Denkbaar is dat wordt geklaagd over de inhoud van een beschikking en een of meer daarmee samenhangende feitelijke gedragingen, terwijl de beschikking in een administratieve procedure is of kan worden aangevochten. De klachtenbehandelaar zal de klacht als regel dan niet ter behandeling voorleggen en in overleg met de klachtencoördinator de klager daarover schriftelijk informeren.

In het geval het duidelijk is dat de klacht slechts een feitelijke gedraging betreft en de uitkomst van de klachtbehandeling geen effect zal hebben op de uitkomst van de administratiefrechtelijke procedure, wordt de klacht wel in behandeling genomen.

Artikel 10 Mondelinge afdoening

Bij de behandeling van een klacht is het voor de klager en voor de organisatie van belang de klacht zo snel mogelijk af te doen. In eerste instantie wordt getracht de klacht mondeling af te doen. Er moeten goede afspraken worden gemaakt over de wijze van afdoening. Als een klacht niet naar tevredenheid van klager mondeling blijkt te kunnen worden afgehandeld, wordt klager gewezen op het traject van schriftelijke klachtenbehandeling.

Artikel 11 Onderzoek en horen

Dit artikel bevat het beginsel van hoor en wederhoor. De hoorplicht vormt een essentieel onderdeel van de schriftelijke klachtenprocedure en is als zodanig ook opgenomen in het Voorontwerp van wet (Klachtrecht).

Afhankelijk van de aard van de klacht zal het onderzoek meer of minder formeel kunnen verlopen. Waar dat aan de orde is en de klager daarin mee wil gaan, kan het onderzoek daarbij het karakter van een bemiddeling krijgen. Tijdens de behandeling van de klacht kan blijken dat de klager niet langer behoefte heeft op een verdere (formele) afhandeling van de klacht. Zodra naar tevredenheid van de klager aan diens klacht tegemoet is gekomen, vervalt de verplichting tot verdere behandeling van de klacht, conform artikel 9.5 van de Awb.
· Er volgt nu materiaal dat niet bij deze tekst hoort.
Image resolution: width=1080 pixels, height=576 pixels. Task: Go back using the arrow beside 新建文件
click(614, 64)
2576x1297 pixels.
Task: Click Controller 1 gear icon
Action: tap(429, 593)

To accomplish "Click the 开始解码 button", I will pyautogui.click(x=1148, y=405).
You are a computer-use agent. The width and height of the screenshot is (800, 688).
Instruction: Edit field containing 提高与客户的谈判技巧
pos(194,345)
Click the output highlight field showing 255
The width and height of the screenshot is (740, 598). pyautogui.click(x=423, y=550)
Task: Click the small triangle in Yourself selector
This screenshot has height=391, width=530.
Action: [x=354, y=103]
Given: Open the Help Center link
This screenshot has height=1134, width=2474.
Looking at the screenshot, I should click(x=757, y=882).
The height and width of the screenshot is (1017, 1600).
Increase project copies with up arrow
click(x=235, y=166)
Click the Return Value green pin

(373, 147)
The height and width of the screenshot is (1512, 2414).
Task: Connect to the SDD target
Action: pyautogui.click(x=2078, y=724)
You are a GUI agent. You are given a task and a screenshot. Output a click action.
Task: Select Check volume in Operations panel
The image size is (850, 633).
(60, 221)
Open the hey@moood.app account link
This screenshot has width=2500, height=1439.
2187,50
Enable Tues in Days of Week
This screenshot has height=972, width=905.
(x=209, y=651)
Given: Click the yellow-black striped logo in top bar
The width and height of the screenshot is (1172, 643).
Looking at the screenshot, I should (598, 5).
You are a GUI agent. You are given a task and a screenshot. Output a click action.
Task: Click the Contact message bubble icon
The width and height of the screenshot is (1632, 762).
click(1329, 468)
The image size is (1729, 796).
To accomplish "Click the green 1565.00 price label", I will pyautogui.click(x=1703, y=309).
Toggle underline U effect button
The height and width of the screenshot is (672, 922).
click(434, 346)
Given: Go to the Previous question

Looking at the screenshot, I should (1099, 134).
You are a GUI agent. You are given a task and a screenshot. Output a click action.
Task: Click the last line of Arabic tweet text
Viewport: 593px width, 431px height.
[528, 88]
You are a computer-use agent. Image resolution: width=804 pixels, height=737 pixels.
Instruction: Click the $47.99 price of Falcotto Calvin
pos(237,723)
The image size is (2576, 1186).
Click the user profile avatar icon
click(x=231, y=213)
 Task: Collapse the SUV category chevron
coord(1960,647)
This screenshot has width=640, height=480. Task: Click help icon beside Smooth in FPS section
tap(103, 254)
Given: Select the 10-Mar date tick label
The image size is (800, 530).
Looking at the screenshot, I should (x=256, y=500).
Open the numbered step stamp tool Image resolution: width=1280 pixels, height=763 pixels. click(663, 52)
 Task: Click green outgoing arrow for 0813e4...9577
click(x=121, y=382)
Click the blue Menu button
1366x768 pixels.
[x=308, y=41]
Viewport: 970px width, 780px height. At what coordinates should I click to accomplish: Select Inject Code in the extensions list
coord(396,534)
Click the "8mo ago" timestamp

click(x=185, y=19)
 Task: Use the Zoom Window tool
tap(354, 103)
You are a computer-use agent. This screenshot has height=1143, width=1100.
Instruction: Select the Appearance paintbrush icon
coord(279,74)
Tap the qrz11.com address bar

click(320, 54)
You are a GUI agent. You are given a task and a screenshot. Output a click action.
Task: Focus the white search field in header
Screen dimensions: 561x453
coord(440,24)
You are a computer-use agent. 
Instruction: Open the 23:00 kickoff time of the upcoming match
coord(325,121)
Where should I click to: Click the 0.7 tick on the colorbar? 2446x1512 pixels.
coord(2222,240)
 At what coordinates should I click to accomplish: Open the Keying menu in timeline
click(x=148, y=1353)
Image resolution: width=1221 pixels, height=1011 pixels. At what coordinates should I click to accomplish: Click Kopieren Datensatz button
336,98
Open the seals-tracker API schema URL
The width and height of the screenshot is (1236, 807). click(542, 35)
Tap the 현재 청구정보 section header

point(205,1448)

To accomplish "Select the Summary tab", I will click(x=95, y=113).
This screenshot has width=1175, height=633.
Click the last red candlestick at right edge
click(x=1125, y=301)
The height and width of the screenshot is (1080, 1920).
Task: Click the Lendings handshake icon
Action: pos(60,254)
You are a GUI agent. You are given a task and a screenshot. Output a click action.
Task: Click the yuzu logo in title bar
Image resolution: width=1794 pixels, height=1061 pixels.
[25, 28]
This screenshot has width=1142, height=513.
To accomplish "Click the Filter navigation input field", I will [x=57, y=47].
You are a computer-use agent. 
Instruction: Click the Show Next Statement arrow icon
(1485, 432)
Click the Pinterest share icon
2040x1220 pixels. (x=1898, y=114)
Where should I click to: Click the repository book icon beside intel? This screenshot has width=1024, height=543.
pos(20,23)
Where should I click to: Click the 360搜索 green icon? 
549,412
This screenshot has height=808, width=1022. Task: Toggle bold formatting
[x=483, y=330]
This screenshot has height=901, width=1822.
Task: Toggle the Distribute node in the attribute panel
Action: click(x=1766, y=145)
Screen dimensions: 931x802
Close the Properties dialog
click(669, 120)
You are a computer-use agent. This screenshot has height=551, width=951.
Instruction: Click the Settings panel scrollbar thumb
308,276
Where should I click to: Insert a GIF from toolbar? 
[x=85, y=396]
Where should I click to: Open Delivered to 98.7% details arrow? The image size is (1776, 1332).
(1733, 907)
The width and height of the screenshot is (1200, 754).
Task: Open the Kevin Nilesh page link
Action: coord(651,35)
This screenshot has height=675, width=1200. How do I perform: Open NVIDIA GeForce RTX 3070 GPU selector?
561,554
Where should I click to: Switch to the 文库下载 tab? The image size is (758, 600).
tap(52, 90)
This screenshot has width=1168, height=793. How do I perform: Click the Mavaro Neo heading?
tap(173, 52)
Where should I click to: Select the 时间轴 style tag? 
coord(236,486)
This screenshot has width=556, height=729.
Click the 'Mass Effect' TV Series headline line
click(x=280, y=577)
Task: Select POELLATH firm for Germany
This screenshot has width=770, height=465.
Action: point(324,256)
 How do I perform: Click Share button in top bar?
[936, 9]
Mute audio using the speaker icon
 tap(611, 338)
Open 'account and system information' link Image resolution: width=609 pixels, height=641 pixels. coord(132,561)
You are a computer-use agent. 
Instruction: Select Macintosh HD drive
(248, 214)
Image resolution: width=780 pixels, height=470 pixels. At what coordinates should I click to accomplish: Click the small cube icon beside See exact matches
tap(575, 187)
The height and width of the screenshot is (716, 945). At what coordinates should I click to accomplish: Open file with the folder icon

Artikel 12 Schriftelijke afdoening

Juist omdat een klacht betrekking heeft op een volgens de klager niet-behoorlijke gedraging, is het van belang de behandeling van de klacht zorgvuldig en binnen een redelijke termijn af te doen. Het sturen van een ontvangstbevestiging, het (snel) uitnodigen voor een gesprek en het uitgangspunt de klacht binnen zes weken af te doen, zijn procedureonderdelen van de regeling in verband met de serieuze benadering van de klager en sluit bovendien aan bij de bepalingen in het Voorontwerp van wet (Klachtrecht).

In eerste instantie wordt geprobeerd de klacht mondeling af te doen. Als een ingediende klacht echter niet naar tevredenheid van klager mondeling blijkt te kunnen worden afgehandeld, wordt alsnog het traject van schriftelijke klachtenbehandeling ingezet. De behandelaar van de klacht heeft vier weken de tijd om de klacht schriftelijk af te handelen. Hij doet daarvan mededeling aan de klachtencoördinator en zorgt vervolgens voor de berichtgeving naar buiten. Omdat dit in overleg met de klachtencoördinator gebeurt ontstaat uniformiteit in de berichtgeving en in de informatie naar de klager over de mogelijkheid om de klacht extern te behandelen.

Ook zal de klachtencoördinator met de klachtenbehandelaar de afdoeningstermijnen bewaken en wordt bij overschrijding daarvan de klager en degene op wiens gedraging de klacht betrekking heeft, daarover geïnformeerd door de klachtenbehandelaar (zie lid 5).